Apesar desses desafios, existem mecanismos e políticas que buscam ampliar a participação rural, como os conselhos de desenvolvimento agrícola (CONDRAF), fóruns de discussão e programas de fortalecimento da agricultura familiar. A Declaração dos Direitos dos Camponeses e Camponesas (UNDROP) e a Convenção 169 da OIT oferecem bases legais para exigir consultas participativas. No entanto, a eficácia desses instrumentos depende da pressão social, do acesso à justiça e do compromisso do Estado em garantir que as vozes do campo sejam ouvidas. Os movimentos sociais têm desempenhado um papel crucial nessa luta, promovendo marchas, ocupações de terra e incidência política para garantir que as iniciativas participativas não sejam meramente formais, mas mais concretas e transformadoras.

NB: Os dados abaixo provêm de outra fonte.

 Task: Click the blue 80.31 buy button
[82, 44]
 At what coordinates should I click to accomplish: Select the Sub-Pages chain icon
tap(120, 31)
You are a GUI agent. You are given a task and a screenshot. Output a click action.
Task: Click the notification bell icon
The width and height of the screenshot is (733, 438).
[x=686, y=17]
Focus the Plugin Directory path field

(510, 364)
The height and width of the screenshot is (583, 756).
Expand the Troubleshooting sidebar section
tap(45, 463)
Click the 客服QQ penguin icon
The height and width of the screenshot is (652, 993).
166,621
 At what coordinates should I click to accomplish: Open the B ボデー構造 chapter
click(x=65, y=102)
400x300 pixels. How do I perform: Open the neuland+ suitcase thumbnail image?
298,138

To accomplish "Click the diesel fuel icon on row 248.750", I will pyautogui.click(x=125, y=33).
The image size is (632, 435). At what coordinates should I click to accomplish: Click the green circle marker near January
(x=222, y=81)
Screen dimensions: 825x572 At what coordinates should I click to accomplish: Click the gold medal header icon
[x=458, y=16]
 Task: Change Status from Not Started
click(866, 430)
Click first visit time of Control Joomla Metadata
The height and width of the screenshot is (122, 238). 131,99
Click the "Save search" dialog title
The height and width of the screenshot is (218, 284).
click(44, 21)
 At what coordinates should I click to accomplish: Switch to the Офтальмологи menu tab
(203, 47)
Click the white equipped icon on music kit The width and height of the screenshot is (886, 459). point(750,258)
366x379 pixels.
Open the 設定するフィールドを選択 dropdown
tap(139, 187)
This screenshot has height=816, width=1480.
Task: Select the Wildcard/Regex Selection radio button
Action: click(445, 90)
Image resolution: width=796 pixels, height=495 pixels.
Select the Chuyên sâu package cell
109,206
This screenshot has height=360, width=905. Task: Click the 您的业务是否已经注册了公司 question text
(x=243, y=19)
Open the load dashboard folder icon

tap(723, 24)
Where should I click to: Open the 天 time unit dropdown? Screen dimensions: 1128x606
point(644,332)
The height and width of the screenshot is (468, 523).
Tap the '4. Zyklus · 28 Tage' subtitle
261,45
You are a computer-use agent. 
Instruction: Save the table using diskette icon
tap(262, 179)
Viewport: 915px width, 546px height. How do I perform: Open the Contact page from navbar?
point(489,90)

Por exemplo, na Via Campesina Brasil, a implementação de processos de capacitação sobre a declaração em nível nacional e/ou regional, a elaboração de um plano estratégico para os movimentos locais para sua promoção e a participação no Grupo de Trabalho da ONU sobre a UNDROP são etapas essenciais para a implementação da UNDROP em nível nacional e internacional. Este é um caminho fundamental para dar vida à declaração a partir das bases, por meio da apropriação de dois direitos por seus titulares e da integração da UNDROP em suas lutas políticas e jurídicas por justiça social e direitos humanos no campo.